One important assumption underlying the K and L functions is that the process is uniform across the region. If there is reason to believe this not to be the case, then the K function analysis needs to be controlled for inhomogeneity in the process. For example, we might hypothesize that population density dictates the density distribution of the Walmart stores across the region. We therefore run an MC test by randomly re-assigning Walmart point locations using the population distribution map as the underlying point density distribution (in other words, we expect the MC simulation to locate a greater proportion of the points where population density is the greatest).

It may be tempting to scan across the plot looking for distances \(r\) for which deviation from the null is significant for a given significance value then report these findings as such. For example, given the results in the last figure, we might not be justified in stating that the patterns between \(r\) distances of 5 and 30 are more dispersed than expected *at the 5% significance level* but at a *higher significance level* instead. This problem is referred to as the multiple comparison problem–details of which are not covered here.

## 12.5 Testing for a covariate effect

Any Poisson point process model can be fit to an observed point pattern, but just because we can *fit* a model does not imply that the model does a good job in explaining the observed pattern. To test how well a model can explain the observed point pattern, we need to compare it to a base model (such as one where we assume that the points are randomly distributed across the study area–i.e. IRP). The latter is defined as the null hypothesis and the former is defined as the alternate hypothesis.

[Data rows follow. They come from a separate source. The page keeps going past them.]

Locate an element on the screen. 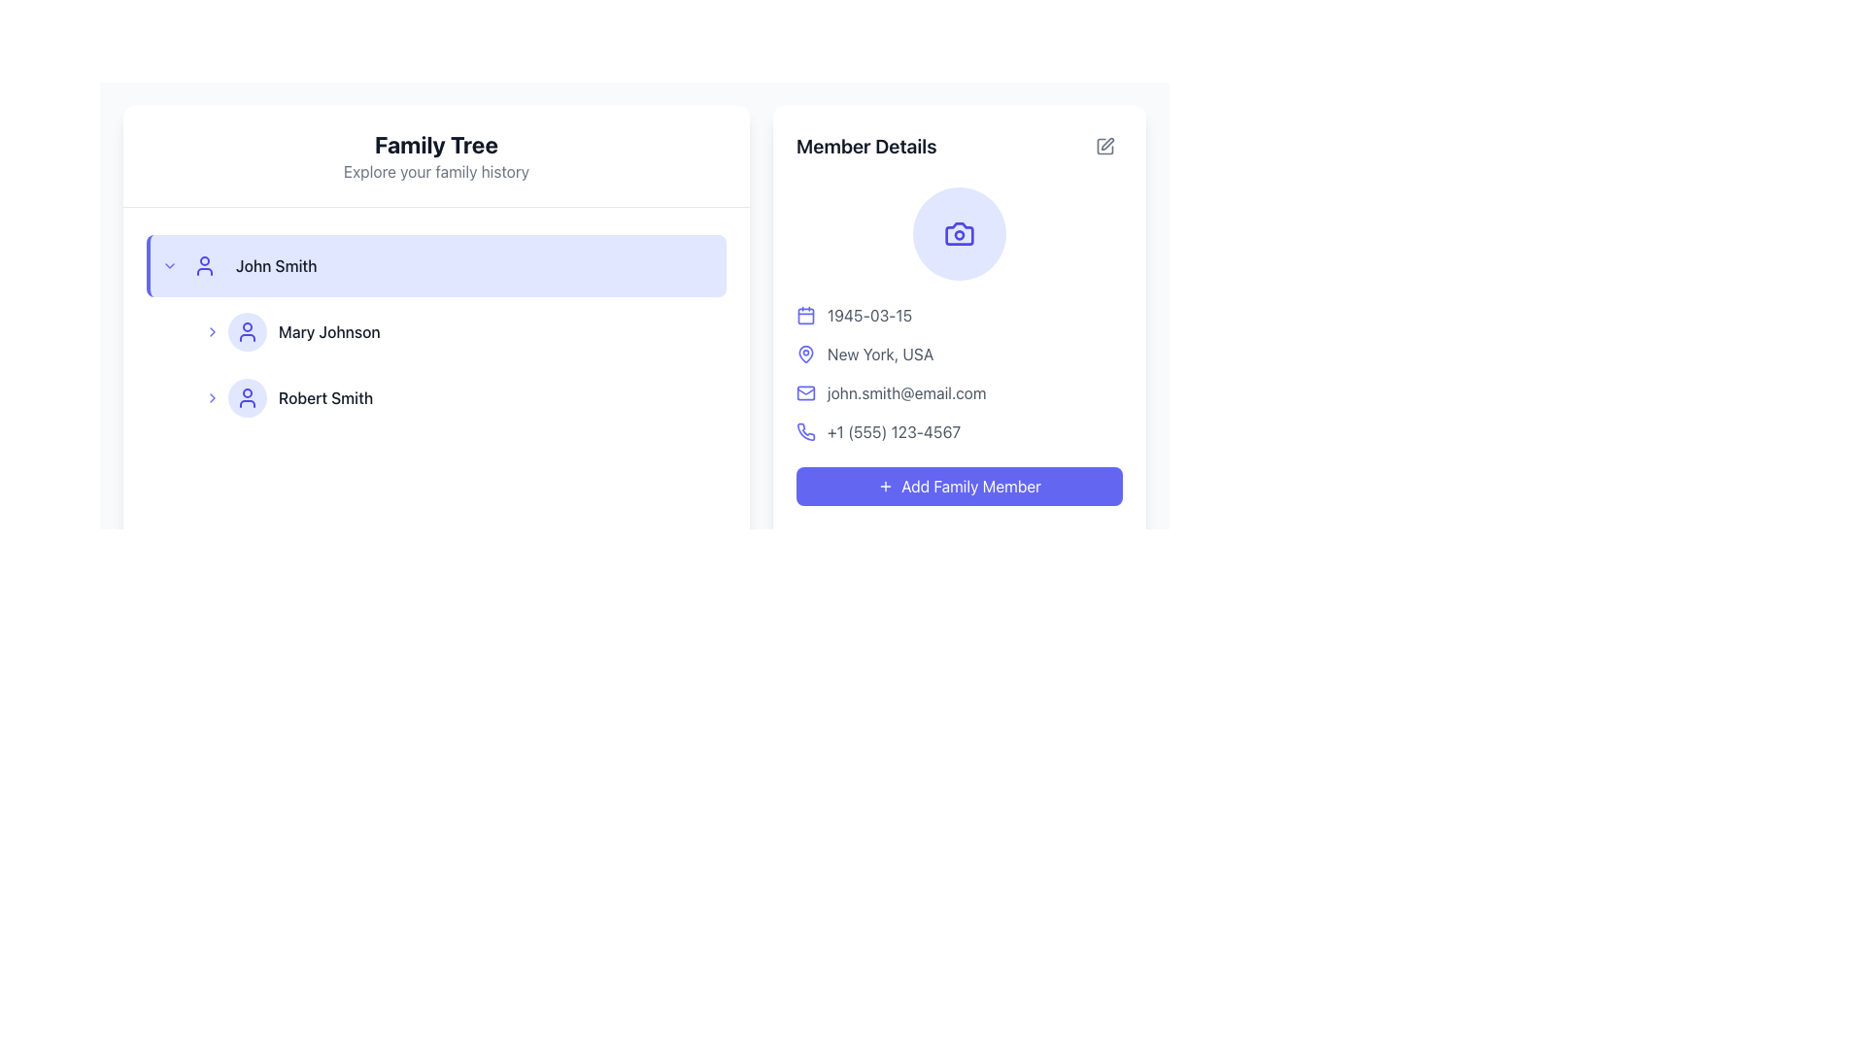 Image resolution: width=1865 pixels, height=1049 pixels. the list item representing the family member 'Mary Johnson' in the Family Tree section by moving the cursor to its center point is located at coordinates (443, 331).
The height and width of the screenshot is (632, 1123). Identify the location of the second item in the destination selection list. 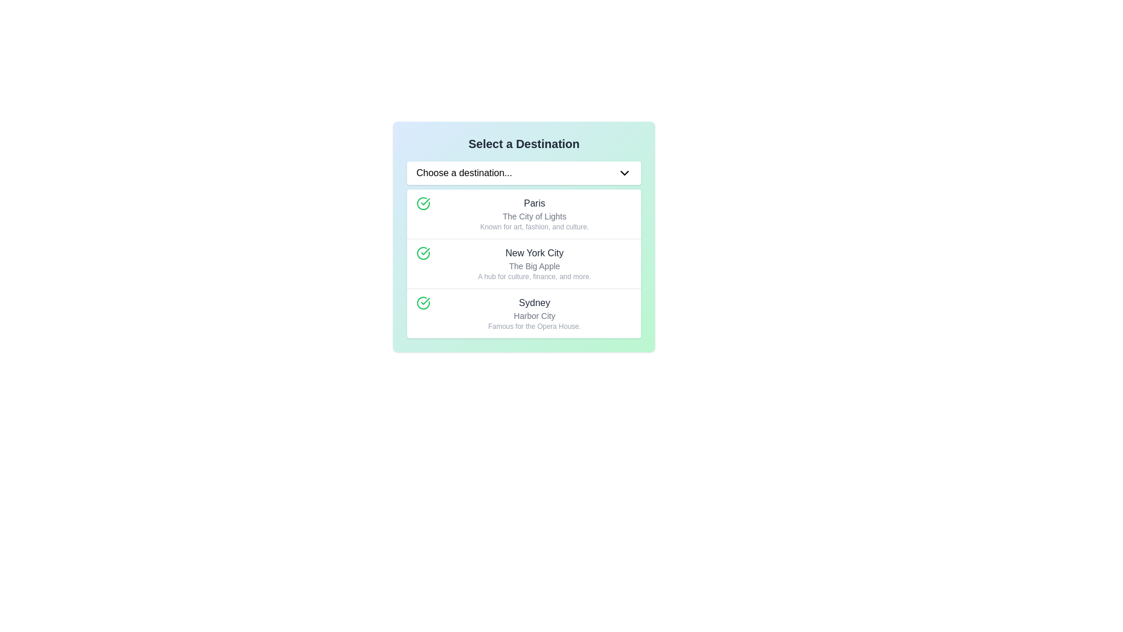
(524, 263).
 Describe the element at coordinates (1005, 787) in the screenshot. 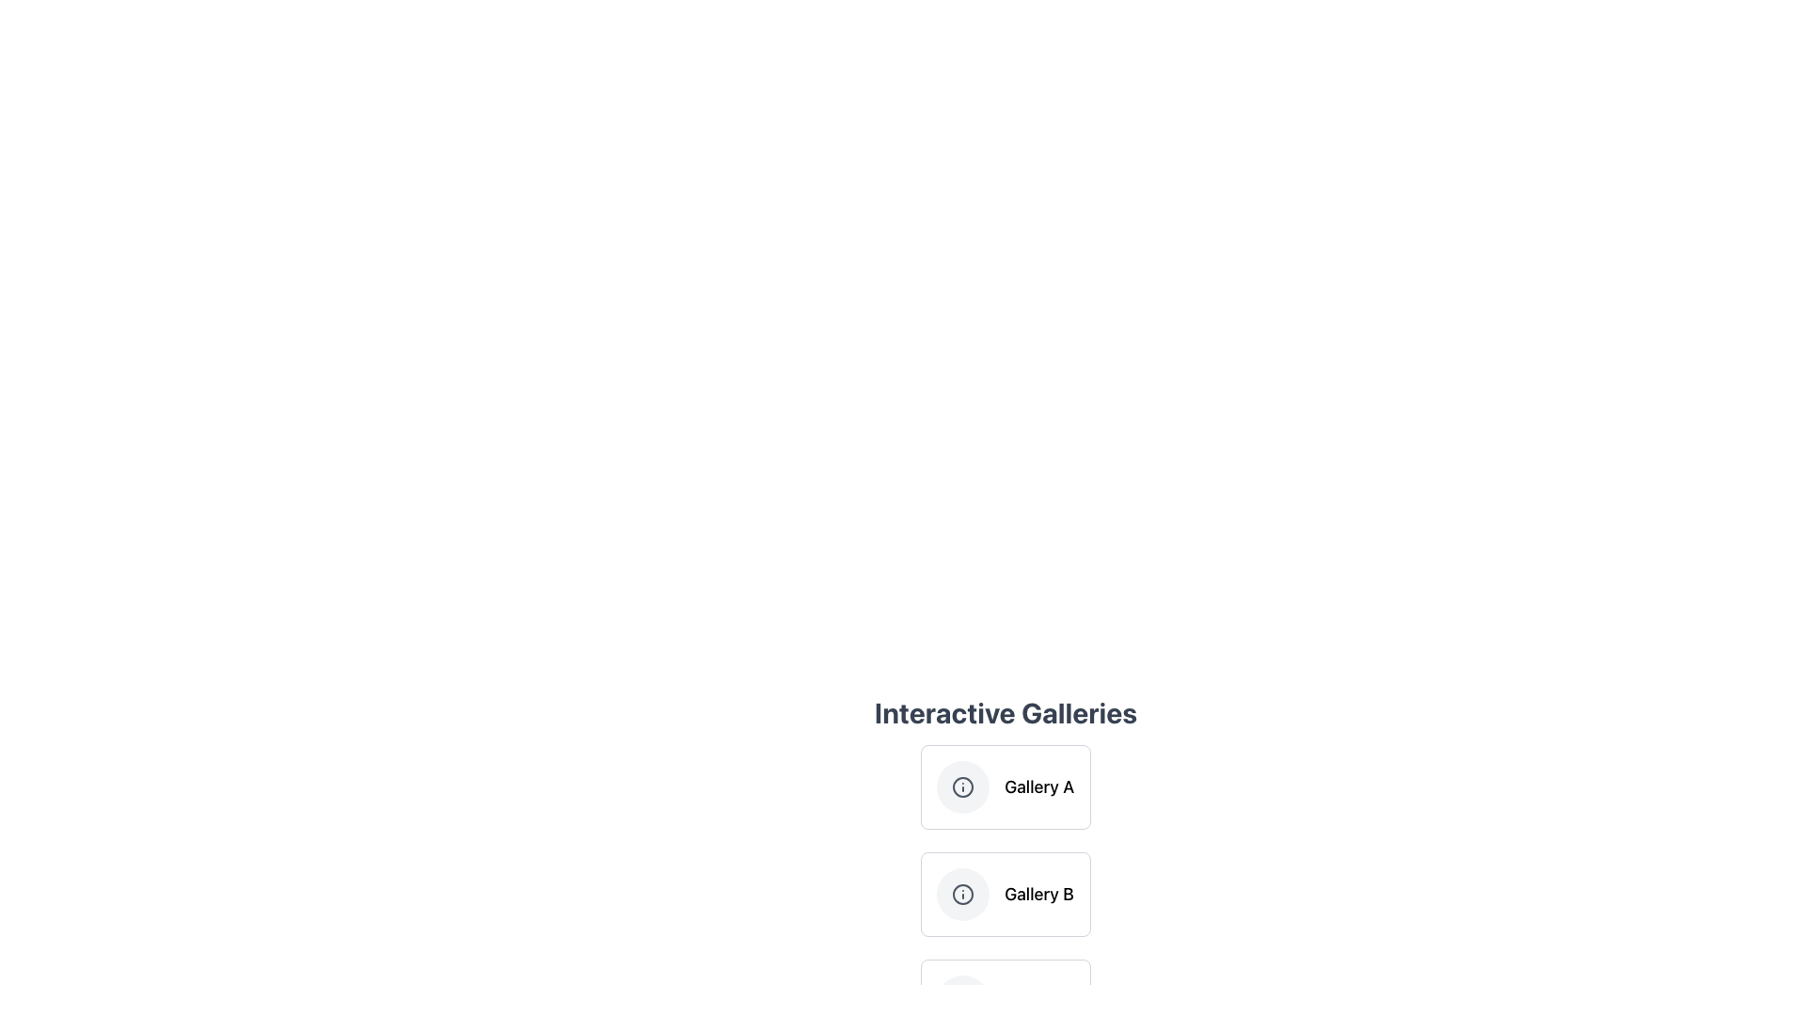

I see `the interactive item labeled 'Gallery A' located under the heading 'Interactive Galleries'` at that location.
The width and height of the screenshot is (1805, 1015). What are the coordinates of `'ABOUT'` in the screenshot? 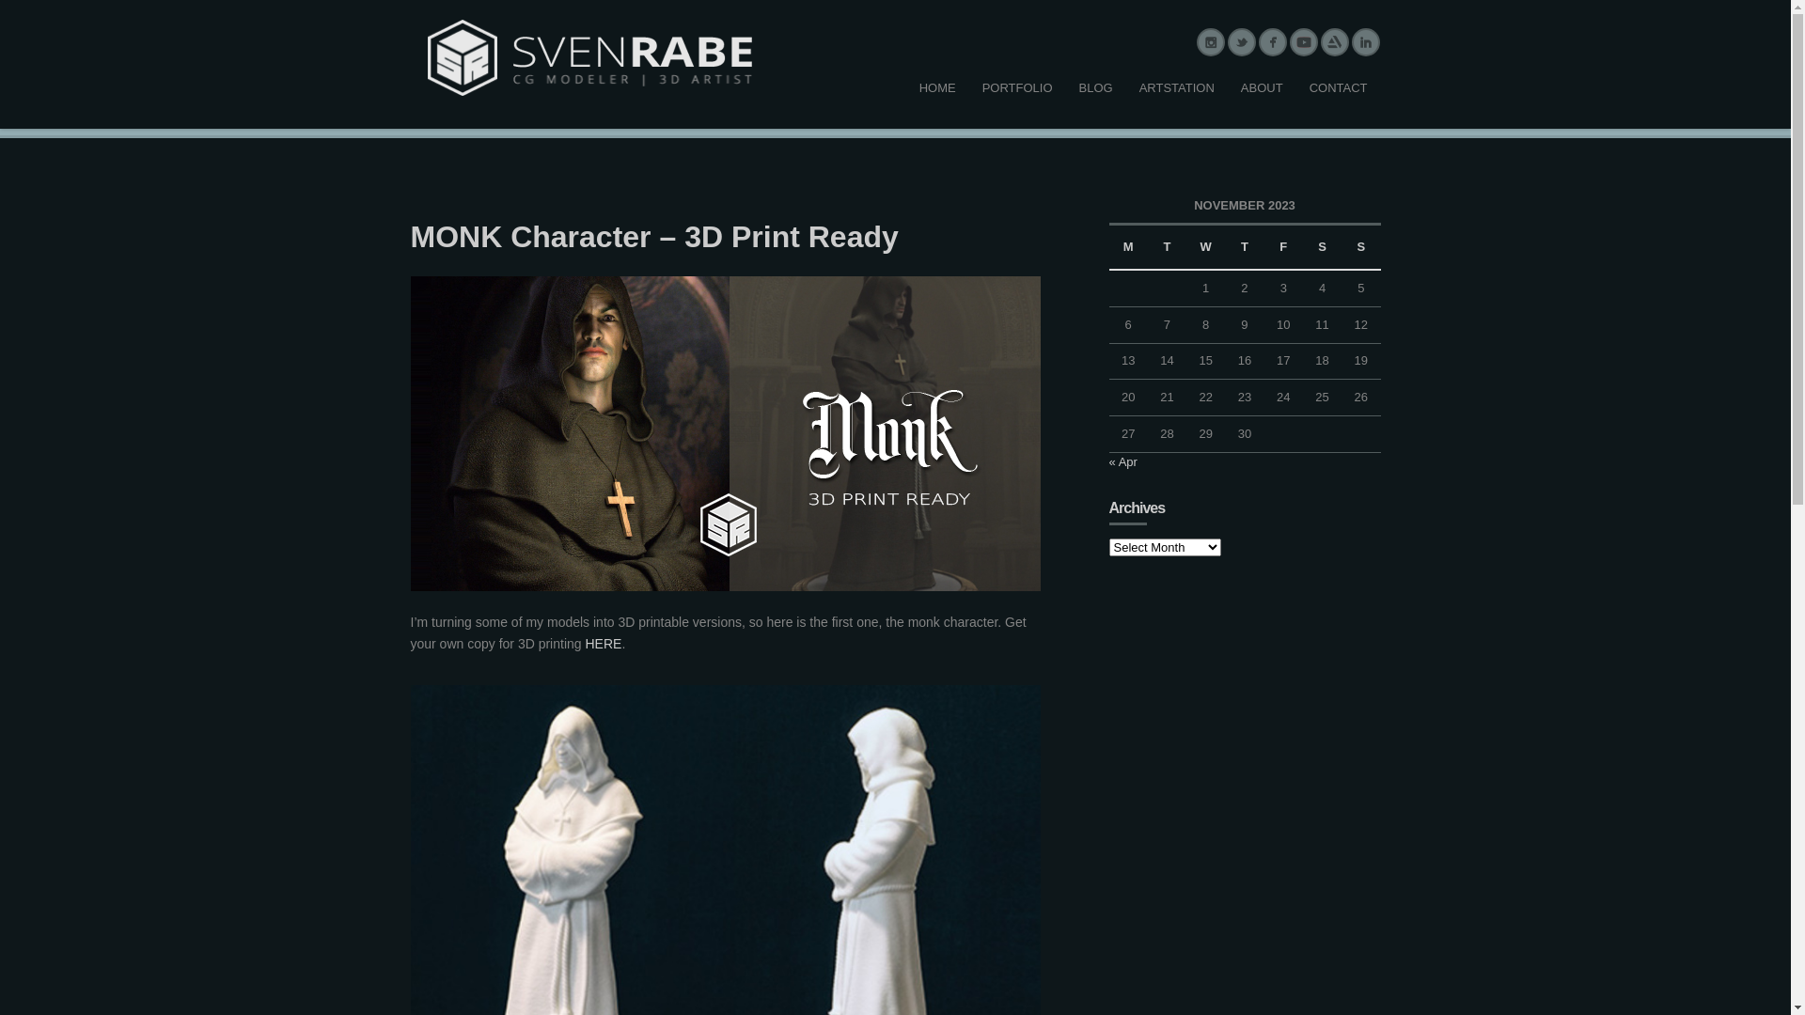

For example, we may want to assess if the Poisson point process model that pits the placement of Walmarts as a function of population distribution (the alternate hypothesis) does a better job than the null model that assumes homogeneous intensity (i.e. a Walmart has no preference as to where it is to be placed). This requires that we first derive estimates for both models.

A Poisson point process model implemented in a statisitcal software such as R produces the following output for the null model (using the Walmart data),

```
Stationary Poisson process
Intensity: 2.1276e-09
Estimate S.E. CI95.lo CI95.hi Ztest Zval
log(lambda) -19.96827 0.1507557 -20.26375 -19.6728 *** -132.4545
```

and the following output for the alternate model.

```
Nonstationary Poisson process
Log intensity: ~pop
Fitted trend coefficients:
(Intercept) pop
-2.007063e+01 1.043115e-04
Estimate S.E. CI95.lo CI95.hi Ztest
(Intercept) -2.007063e+01 1.611991e-01 -2.038657e+01 -1.975468e+01 ***
pop 1.043115e-04 3.851572e-05 2.882207e-05 1.798009e-04 **
Zval
(Intercept) -124.508332
pop 2.708284
Problem:
Values of the covariate 'pop' were NA or undefined at 0.7% (4 out of 572)
of the quadrature points
```

Thus, the null model (homogeneous intensity) takes on the form:

\[ \lambda(i) = e^{-19.96} \]

and the alternate model takes on the form:

\[ \lambda(i) = e^{-20.1 + 1.04^{-4}population} \]

The models are then compared using the **likelihood ratio test** which produces the following output:

Npar | Df | Deviance | Pr(>Chi) |
---|---|---|---|

5 | NA | NA | NA |

6 | 1 | 4.253072 | 0.0391794 |

The value under the heading `PR(>Chi)`

is the p-value which gives us the probability we would be wrong in rejecting the null. Here p=0.039 suggesting that there is an 3.9% chance that we would be remiss to reject the base model in favor of the alternate model–put another way, the alternate model may be an improvement over the null (note that what is deemed *significant* can be subjective and will vary based on circumstances).

Note that if the p-value was very small (such as 0.001), then we would be far more confident in rejecting the null model in favor of the alternate model.